Megumi is essentially trying to leverage her popularity as a model/celebrity into popularity as a person [3].  At the same time Megumi makes the terrible mistake of not only reading, but subscribing, to internet comments about her [4].

When the efforts at school fail badly Megumi has a fairly spectacular meltdown that Yamato and the previously unknown best friend save her from.

The resolution to Megumi’s meltdown is surprisingly satisfying [5]. Megumi reconnects with her best friend, and alters her appearance to something that Megumi believes to be a more honest look.

This is accompanied by a more honest attitude to interactions with others, ditching the ego searches on the internet, and a more independent definition of her self-image.

The Final Episode

Oh dear.  As mentioned above the manga is still running, and in true shoujo form, has probably not had the resolution implied by the title.

So the animators contrived an ending, and oh boy did that episode feel contrived. It is full of clichéd tropes such as miscommunications, the jealous little sister, the mobile phone battery running out, and the desperate chase through town to meet up.

The “jealous little sister” part of the episode really grated with me as it was completely out of character for Nagi. Previous episodes had shown that Nagi adores Mei, going so far as to gatecrash a date between Yamato and Mei in order to spend time with Mei.

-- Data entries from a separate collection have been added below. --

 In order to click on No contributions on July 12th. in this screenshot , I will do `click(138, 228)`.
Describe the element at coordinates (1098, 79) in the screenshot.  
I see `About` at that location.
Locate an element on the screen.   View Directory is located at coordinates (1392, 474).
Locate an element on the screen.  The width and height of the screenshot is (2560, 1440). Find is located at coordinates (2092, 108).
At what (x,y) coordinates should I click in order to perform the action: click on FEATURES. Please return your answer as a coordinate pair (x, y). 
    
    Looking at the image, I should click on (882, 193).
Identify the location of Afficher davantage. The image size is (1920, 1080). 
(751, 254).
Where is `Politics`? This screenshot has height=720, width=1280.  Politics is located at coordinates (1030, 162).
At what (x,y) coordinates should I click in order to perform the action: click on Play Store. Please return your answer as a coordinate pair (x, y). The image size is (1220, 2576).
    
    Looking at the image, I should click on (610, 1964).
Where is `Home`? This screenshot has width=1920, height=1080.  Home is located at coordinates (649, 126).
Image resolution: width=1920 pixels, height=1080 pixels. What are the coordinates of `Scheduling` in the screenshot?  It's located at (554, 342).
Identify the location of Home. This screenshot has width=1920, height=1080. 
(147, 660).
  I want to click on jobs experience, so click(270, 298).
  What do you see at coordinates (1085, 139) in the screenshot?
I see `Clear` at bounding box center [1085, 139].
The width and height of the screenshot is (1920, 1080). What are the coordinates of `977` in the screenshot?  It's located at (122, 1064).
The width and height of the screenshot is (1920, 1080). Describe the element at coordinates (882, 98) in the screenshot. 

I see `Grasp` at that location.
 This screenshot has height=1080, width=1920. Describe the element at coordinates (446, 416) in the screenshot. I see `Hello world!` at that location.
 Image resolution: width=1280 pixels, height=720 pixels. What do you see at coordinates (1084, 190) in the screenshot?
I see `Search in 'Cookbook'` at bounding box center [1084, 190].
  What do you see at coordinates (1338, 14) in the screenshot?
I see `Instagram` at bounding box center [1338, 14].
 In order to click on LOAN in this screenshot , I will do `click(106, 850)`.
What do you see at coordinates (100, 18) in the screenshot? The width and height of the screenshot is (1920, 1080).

Having Nagi shut out Mei when Yamato was sick is the basic premise of the final episode, and simply doesn’t work given what has gone before.

However the final episode does eventually get to Mei saying “I love you”, and this does make the final episode worthwhile.

The Summary

Overall Say “I Love You” is one of the better series from 2012.  I do remain concerned about the Stolen First Kiss trope I discussed previously, but after that the gentle romance between Mei and Yamato is surprisingly sweet without being saccharine.

Using a shoujo anime to tackle serious body image issues in a non-exploitative way is also a major plus from my perspective. Recommended, but be patient with the final episode.

[1] Survey (i.e. Wikipedia) says that the manga commenced in 2008 and is still ongoing with 9 current volumes.
[2] Although the most egregious example of this (at least this year) was Sword Art Online.
[3] To a large extent this is why Megumi was chasing Yamato, and enticing him into a modelling career.
[4] An easy enough mistake to make under the circumstances, I know of many older people (myself included) who have to be reminded sometimes to not read the comments.
[5] Overall I’ve been impressed with how anime has tackled body/self-image issues recently. Between Tari Tari, and the other two examples in Say “I Love You” it has been a good year for this.